Gideon Argav. Curiosamente, era el israelí, no Kruz, quien formulaba la primera pregunta. Ahora, como entonces, Kruz se sorprendió por su perfecto alemán, con un claro acento berlinés.

– ¿Dónde está mi hijo?

– Ha muerto.

– ¿Qué ha pasado con mi esposa?

– Su esposa ha sufrido heridas muy graves. Necesita atención médica urgente.

– Entonces ¿por qué no la recibe?

– Primero necesitamos saber cierta información.

– ¿Por qué no la están tratando ahora? ¿Dónde está?

– No se preocupe. Está en buenas manos. Sólo necesitamos que nos responda a unas preguntas.

– ¿Cuáles?

– Puede empezar diciéndonos quién es usted. Por favor, deje de mentirnos. Su esposa no tiene mucho tiempo.

– ¡Me han preguntado mi nombre un centenar de veces! ¡Sabe mi nombre! ¡Consígale la ayuda que necesita!

– Lo haremos, pero primero díganos su nombre. Su verdadero nombre. Se acabaron los alias, los seudónimos o los falsos. No tenemos tiempo si queremos que su esposa viva.

– ¡Mi nombre es Gabriel, maldito cabrón!

– ¿Es su nombre de pila o el apellido?

– El nombre de pila.

– ¿Cuál es su apellido?

– Allon.

– ¿Allon? Es un apellido judío, ¿no? Usted es judío. Sospecho que también es israelí.

– Sí, soy israelí.

– ¿Si es israelí, qué está haciendo en Viena con un pasaporte italiano? Es obvio que es un agente de la inteligencia israelí. ¿Para quién trabaja, señor Allon? ¿Qué está haciendo aquí?

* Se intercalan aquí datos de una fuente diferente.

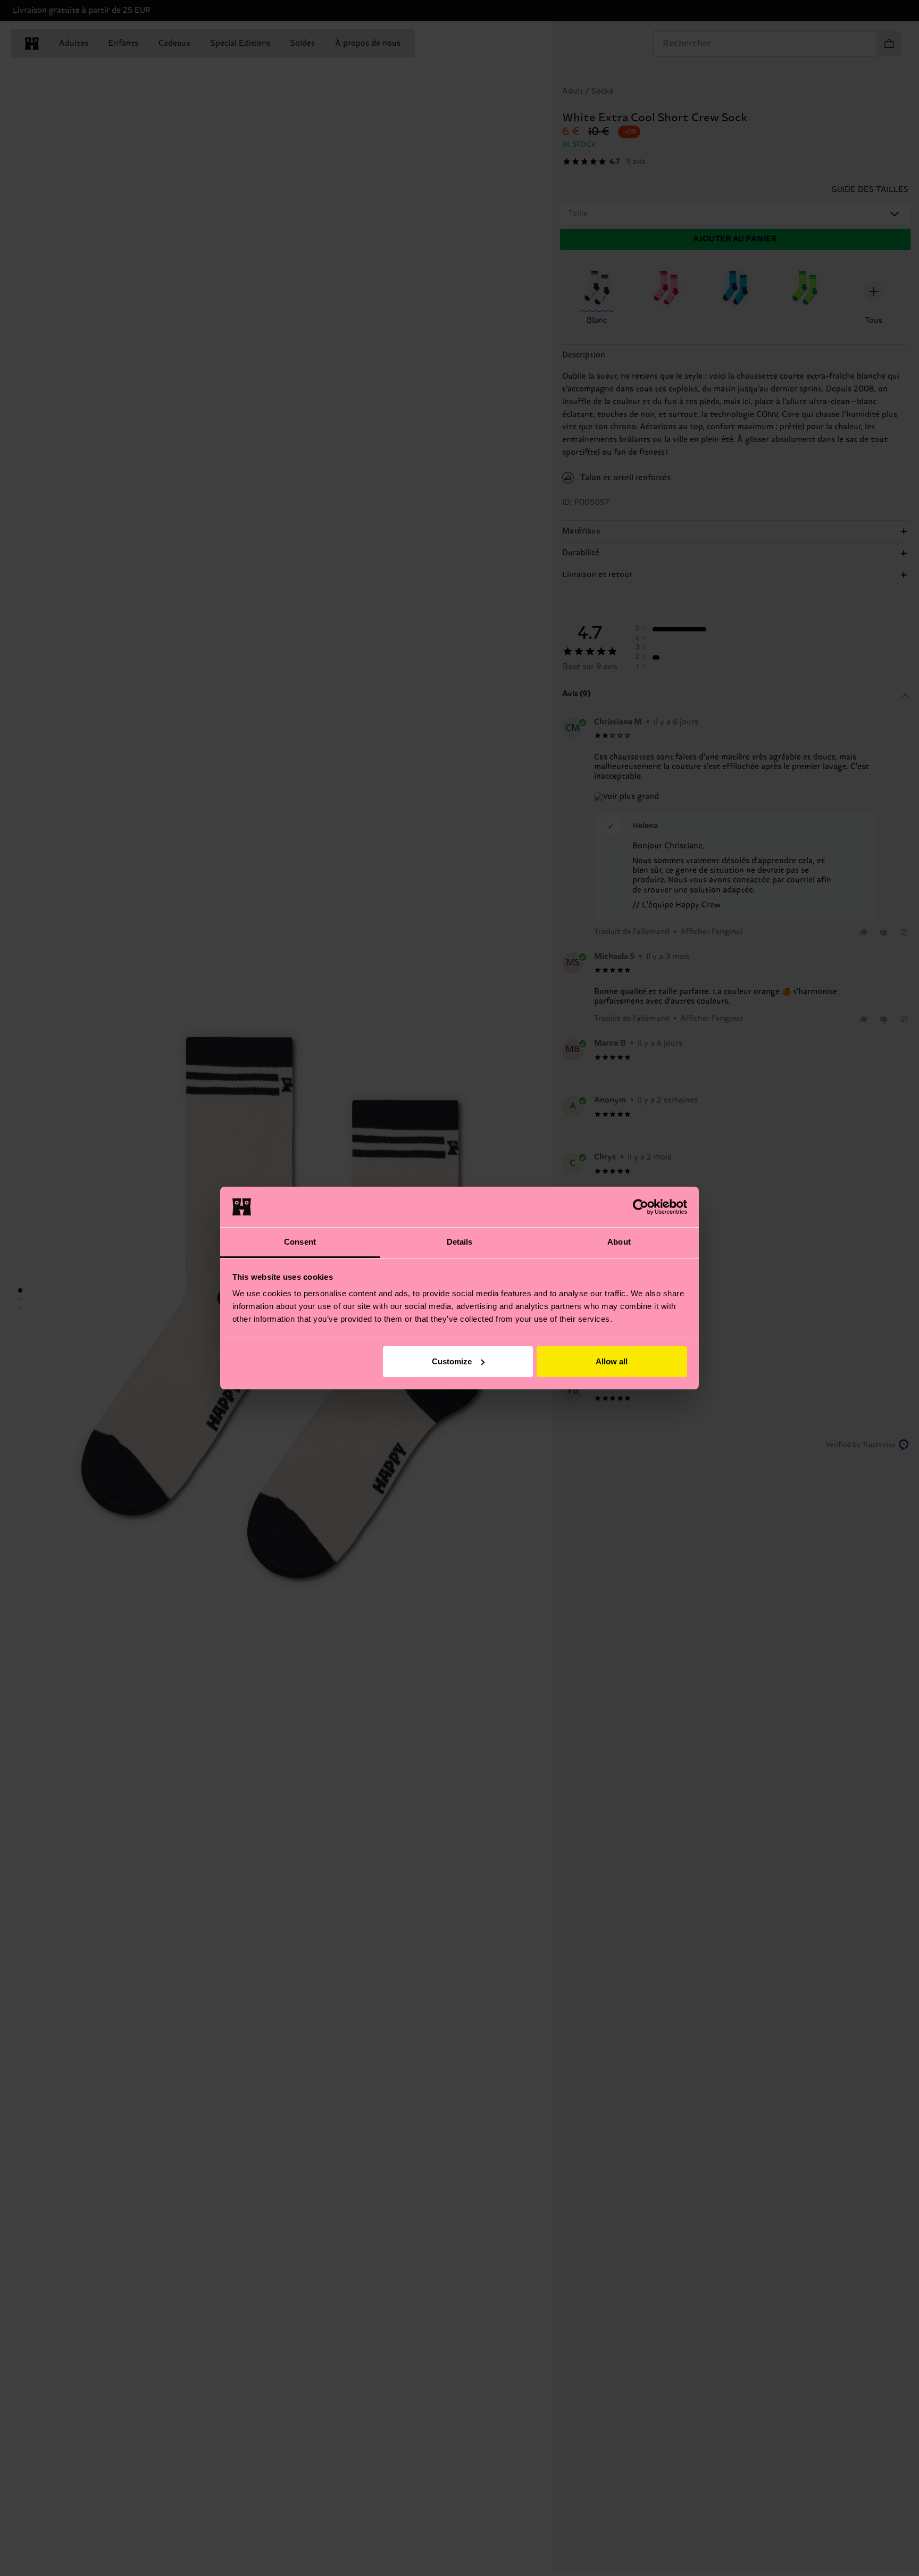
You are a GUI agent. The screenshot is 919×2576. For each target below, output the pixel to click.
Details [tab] (460, 1241)
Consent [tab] (300, 1241)
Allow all (612, 1361)
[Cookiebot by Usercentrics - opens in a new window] (640, 1207)
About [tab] (619, 1241)
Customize (452, 1361)
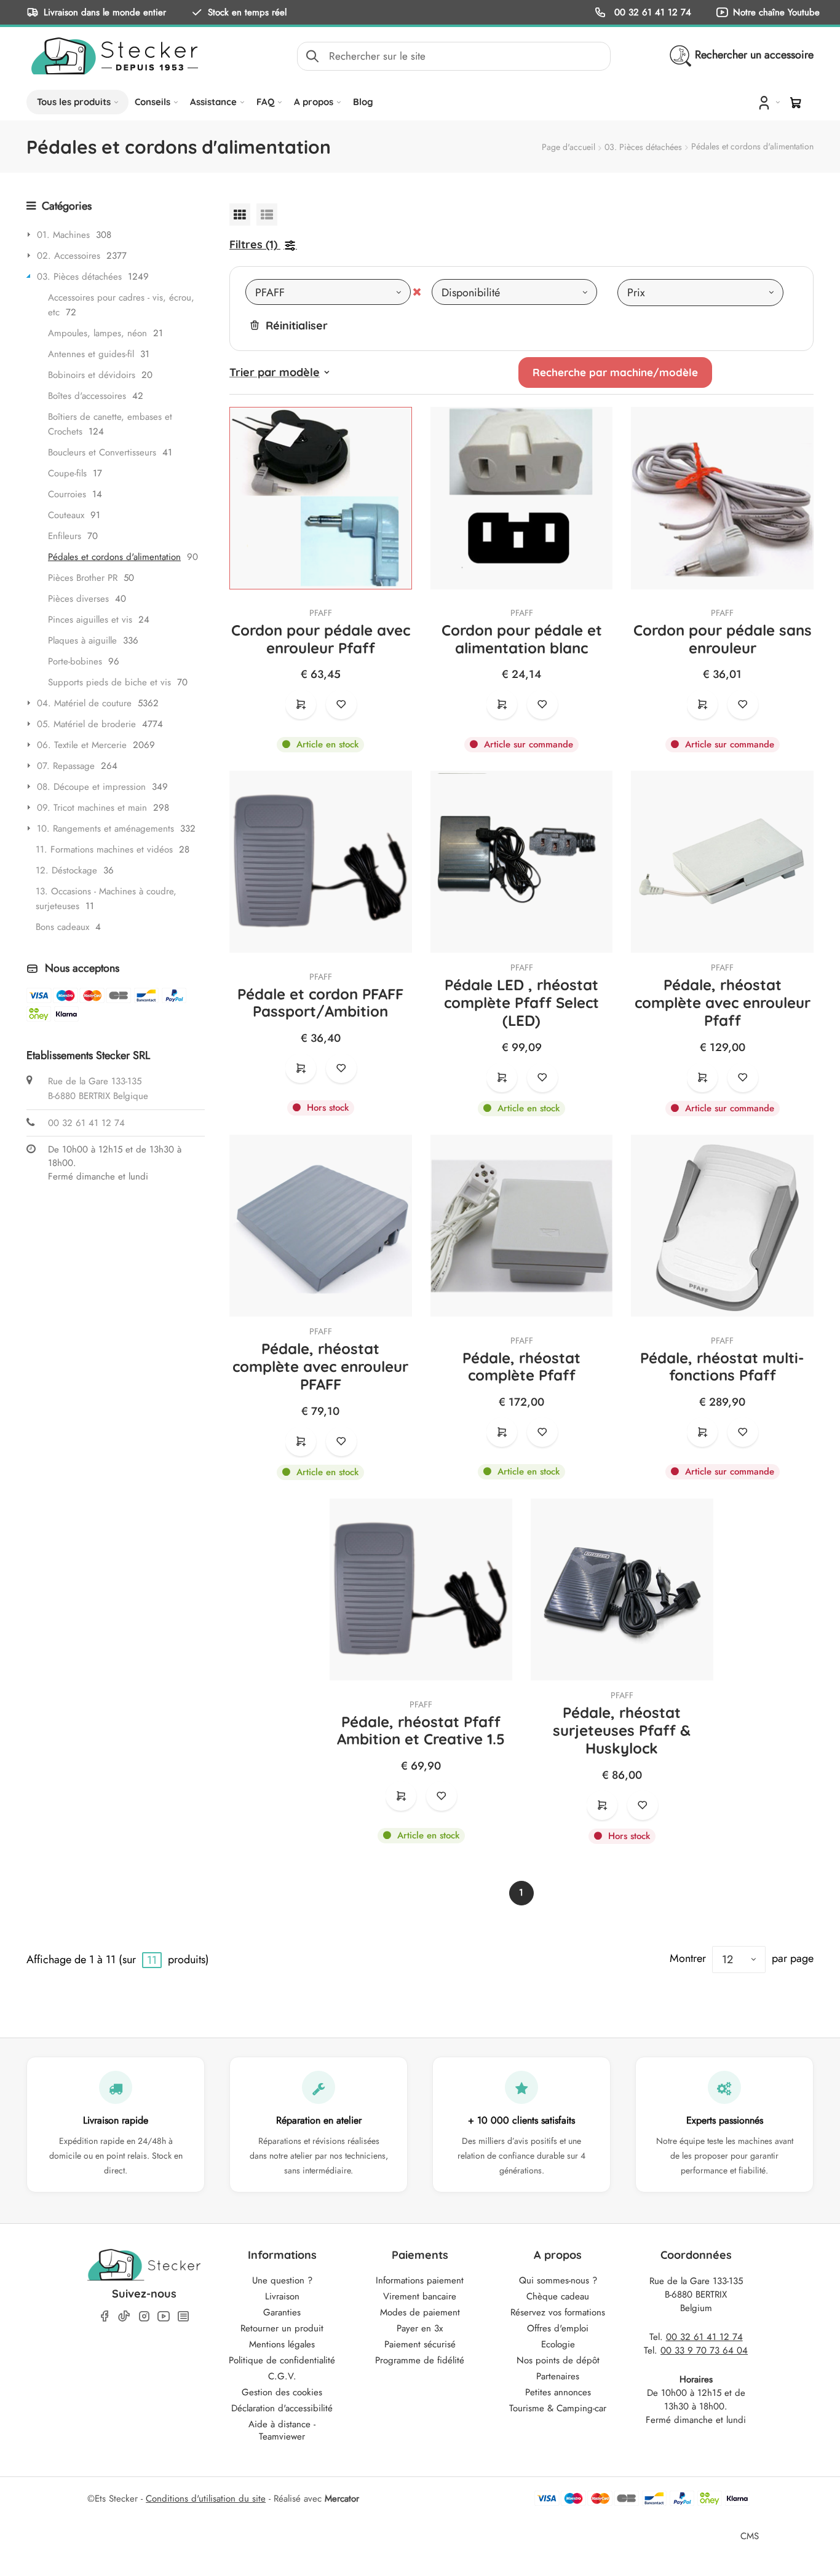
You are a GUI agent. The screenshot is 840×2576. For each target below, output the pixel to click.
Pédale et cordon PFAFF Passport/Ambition (320, 1003)
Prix (636, 293)
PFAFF (320, 612)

– Llame al embajador. Él sabrá con quién contactar.

– Llamaremos a su embajador. A su ministro de Asuntos Exteriores. A su primer ministro. Pero ahora mismo, si quiere que su esposa reciba el tratamiento médico que necesita con tanta urgencia, nos dirá para quién trabaja y por qué está en Viena.

– ¡Llame al embajador! ¡Ayude a mi esposa, maldita sea!

– ¿Para quién trabaja?

– ¡Ya sabe para quién trabajo! Ayude a mi esposa. ¡No deje que muera!

– Su vida está en sus manos, señor Allon.

– ¡Ya puede darse por muerto, hijo de puta! Si mi esposa muere esta noche, está muerto. ¿Me oye? ¡Muerto!